### WORK INSTRUCTION
Could you give back the listing below exactly, every line included?

--- START ---

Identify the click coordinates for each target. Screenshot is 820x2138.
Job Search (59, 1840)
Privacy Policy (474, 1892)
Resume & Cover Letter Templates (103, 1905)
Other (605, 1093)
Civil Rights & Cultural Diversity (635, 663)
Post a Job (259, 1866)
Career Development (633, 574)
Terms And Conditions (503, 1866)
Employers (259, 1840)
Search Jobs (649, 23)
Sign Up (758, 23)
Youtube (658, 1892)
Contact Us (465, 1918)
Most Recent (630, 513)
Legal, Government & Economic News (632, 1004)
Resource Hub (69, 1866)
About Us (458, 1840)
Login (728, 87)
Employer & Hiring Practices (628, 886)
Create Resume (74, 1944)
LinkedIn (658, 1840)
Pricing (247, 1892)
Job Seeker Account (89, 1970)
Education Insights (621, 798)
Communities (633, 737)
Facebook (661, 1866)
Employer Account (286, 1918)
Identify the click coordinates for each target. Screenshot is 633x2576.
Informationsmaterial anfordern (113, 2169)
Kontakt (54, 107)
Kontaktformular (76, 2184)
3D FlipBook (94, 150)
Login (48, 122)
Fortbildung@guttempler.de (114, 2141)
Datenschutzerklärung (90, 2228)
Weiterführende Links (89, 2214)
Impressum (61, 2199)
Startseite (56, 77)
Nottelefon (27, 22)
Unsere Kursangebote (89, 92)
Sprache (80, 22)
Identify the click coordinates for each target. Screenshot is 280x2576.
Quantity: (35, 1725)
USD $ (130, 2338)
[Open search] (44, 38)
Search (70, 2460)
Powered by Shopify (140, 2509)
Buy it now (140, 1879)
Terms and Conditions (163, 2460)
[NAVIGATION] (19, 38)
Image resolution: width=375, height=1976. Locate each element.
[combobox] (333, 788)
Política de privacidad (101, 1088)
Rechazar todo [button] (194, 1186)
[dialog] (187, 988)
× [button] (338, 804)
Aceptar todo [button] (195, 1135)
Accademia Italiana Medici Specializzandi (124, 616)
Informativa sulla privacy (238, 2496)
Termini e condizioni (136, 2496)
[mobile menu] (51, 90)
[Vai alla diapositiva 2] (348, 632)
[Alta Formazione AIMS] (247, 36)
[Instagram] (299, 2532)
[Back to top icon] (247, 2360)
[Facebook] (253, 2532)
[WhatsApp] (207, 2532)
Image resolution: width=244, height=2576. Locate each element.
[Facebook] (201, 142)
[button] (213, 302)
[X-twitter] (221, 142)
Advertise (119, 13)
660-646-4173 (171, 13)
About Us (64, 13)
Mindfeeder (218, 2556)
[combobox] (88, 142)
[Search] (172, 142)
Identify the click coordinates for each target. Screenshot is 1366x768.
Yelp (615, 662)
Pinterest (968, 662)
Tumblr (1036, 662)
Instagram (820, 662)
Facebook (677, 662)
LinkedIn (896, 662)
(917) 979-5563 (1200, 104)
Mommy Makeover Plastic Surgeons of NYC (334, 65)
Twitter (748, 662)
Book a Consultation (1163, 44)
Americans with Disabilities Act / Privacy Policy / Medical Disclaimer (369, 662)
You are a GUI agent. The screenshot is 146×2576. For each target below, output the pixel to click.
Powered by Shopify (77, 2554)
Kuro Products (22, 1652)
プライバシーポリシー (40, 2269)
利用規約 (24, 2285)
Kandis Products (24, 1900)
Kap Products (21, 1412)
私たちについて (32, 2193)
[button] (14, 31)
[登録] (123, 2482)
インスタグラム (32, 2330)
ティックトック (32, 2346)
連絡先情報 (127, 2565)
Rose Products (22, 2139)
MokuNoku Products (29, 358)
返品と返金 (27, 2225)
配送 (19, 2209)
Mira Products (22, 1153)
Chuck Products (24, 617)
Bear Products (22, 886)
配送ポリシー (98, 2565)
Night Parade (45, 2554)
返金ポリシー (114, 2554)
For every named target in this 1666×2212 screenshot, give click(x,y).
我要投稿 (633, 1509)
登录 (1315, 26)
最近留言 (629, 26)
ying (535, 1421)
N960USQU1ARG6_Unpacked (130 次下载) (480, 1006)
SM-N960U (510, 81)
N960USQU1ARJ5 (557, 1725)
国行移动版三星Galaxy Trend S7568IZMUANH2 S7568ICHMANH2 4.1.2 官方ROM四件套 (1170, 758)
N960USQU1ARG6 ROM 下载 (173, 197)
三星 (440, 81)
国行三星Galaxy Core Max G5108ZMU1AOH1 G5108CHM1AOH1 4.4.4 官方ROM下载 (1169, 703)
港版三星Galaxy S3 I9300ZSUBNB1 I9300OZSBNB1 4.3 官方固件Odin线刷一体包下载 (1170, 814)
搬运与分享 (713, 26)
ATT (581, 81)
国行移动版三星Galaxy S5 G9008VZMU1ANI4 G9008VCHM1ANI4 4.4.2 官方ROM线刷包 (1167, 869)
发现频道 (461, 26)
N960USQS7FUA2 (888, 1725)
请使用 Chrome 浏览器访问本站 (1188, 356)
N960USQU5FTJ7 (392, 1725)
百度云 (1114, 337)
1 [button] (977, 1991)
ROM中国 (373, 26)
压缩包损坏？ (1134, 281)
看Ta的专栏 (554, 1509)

--- END ---

### RESULT
Identify the click coordinates for each target. Screenshot is 820x2138.
Job Search (59, 1840)
Privacy Policy (474, 1892)
Resume & Cover Letter Templates (103, 1905)
Other (605, 1093)
Civil Rights & Cultural Diversity (635, 663)
Post a Job (259, 1866)
Career Development (633, 574)
Terms And Conditions (503, 1866)
Employers (259, 1840)
Search Jobs (649, 23)
Sign Up (758, 23)
Youtube (658, 1892)
Contact Us (465, 1918)
Most Recent (630, 513)
Legal, Government & Economic News (632, 1004)
Resource Hub (69, 1866)
About Us (458, 1840)
Login (728, 87)
Employer & Hiring Practices (628, 886)
Create Resume (74, 1944)
LinkedIn (658, 1840)
Pricing (247, 1892)
Job Seeker Account (89, 1970)
Education Insights (621, 798)
Communities (633, 737)
Facebook (661, 1866)
Employer Account (286, 1918)
Identify the click coordinates for each target. Screenshot is 633x2576.
Informationsmaterial anfordern (113, 2169)
Kontakt (54, 107)
Kontaktformular (76, 2184)
3D FlipBook (94, 150)
Login (48, 122)
Fortbildung@guttempler.de (114, 2141)
Datenschutzerklärung (90, 2228)
Weiterführende Links (89, 2214)
Impressum (61, 2199)
Startseite (56, 77)
Nottelefon (27, 22)
Unsere Kursangebote (89, 92)
Sprache (80, 22)
Identify the click coordinates for each target. Screenshot is 280x2576.
Quantity: (35, 1725)
USD $ (130, 2338)
[Open search] (44, 38)
Search (70, 2460)
Powered by Shopify (140, 2509)
Buy it now (140, 1879)
Terms and Conditions (163, 2460)
[NAVIGATION] (19, 38)
Image resolution: width=375, height=1976. Locate each element.
[combobox] (333, 788)
Política de privacidad (101, 1088)
Rechazar todo [button] (194, 1186)
[dialog] (187, 988)
× [button] (338, 804)
Aceptar todo [button] (195, 1135)
Accademia Italiana Medici Specializzandi (124, 616)
Informativa sulla privacy (238, 2496)
Termini e condizioni (136, 2496)
[mobile menu] (51, 90)
[Vai alla diapositiva 2] (348, 632)
[Alta Formazione AIMS] (247, 36)
[Instagram] (299, 2532)
[Back to top icon] (247, 2360)
[Facebook] (253, 2532)
[WhatsApp] (207, 2532)
Image resolution: width=244, height=2576. Locate each element.
[Facebook] (201, 142)
[button] (213, 302)
[X-twitter] (221, 142)
Advertise (119, 13)
660-646-4173 (171, 13)
About Us (64, 13)
Mindfeeder (218, 2556)
[combobox] (88, 142)
[Search] (172, 142)
Identify the click coordinates for each target. Screenshot is 1366x768.
Yelp (615, 662)
Pinterest (968, 662)
Tumblr (1036, 662)
Instagram (820, 662)
Facebook (677, 662)
LinkedIn (896, 662)
(917) 979-5563 (1200, 104)
Mommy Makeover Plastic Surgeons of NYC (334, 65)
Twitter (748, 662)
Book a Consultation (1163, 44)
Americans with Disabilities Act / Privacy Policy / Medical Disclaimer (369, 662)
You are a GUI agent. The screenshot is 146×2576. For each target below, output the pixel to click.
Powered by Shopify (77, 2554)
Kuro Products (22, 1652)
プライバシーポリシー (40, 2269)
利用規約 (24, 2285)
Kandis Products (24, 1900)
Kap Products (21, 1412)
私たちについて (32, 2193)
[button] (14, 31)
[登録] (123, 2482)
インスタグラム (32, 2330)
ティックトック (32, 2346)
連絡先情報 (127, 2565)
Rose Products (22, 2139)
MokuNoku Products (29, 358)
返品と返金 (27, 2225)
配送 (19, 2209)
Mira Products (22, 1153)
Chuck Products (24, 617)
Bear Products (22, 886)
配送ポリシー (98, 2565)
Night Parade (45, 2554)
返金ポリシー (114, 2554)
For every named target in this 1666×2212 screenshot, give click(x,y).
我要投稿 (633, 1509)
登录 (1315, 26)
最近留言 (629, 26)
ying (535, 1421)
N960USQU1ARG6_Unpacked (130 次下载) (480, 1006)
SM-N960U (510, 81)
N960USQU1ARJ5 (557, 1725)
国行移动版三星Galaxy Trend S7568IZMUANH2 S7568ICHMANH2 4.1.2 官方ROM四件套 (1170, 758)
N960USQU1ARG6 ROM 下载 (173, 197)
三星 (440, 81)
国行三星Galaxy Core Max G5108ZMU1AOH1 G5108CHM1AOH1 4.4.4 官方ROM下载 (1169, 703)
港版三星Galaxy S3 I9300ZSUBNB1 I9300OZSBNB1 4.3 官方固件Odin线刷一体包下载 (1170, 814)
搬运与分享 (713, 26)
ATT (581, 81)
国行移动版三星Galaxy S5 G9008VZMU1ANI4 G9008VCHM1ANI4 4.4.2 官方ROM线刷包 (1167, 869)
发现频道 (461, 26)
N960USQS7FUA2 (888, 1725)
请使用 Chrome 浏览器访问本站 (1188, 356)
N960USQU5FTJ7 (392, 1725)
百度云 (1114, 337)
1 [button] (977, 1991)
ROM中国 (373, 26)
压缩包损坏？ (1134, 281)
看Ta的专栏 (554, 1509)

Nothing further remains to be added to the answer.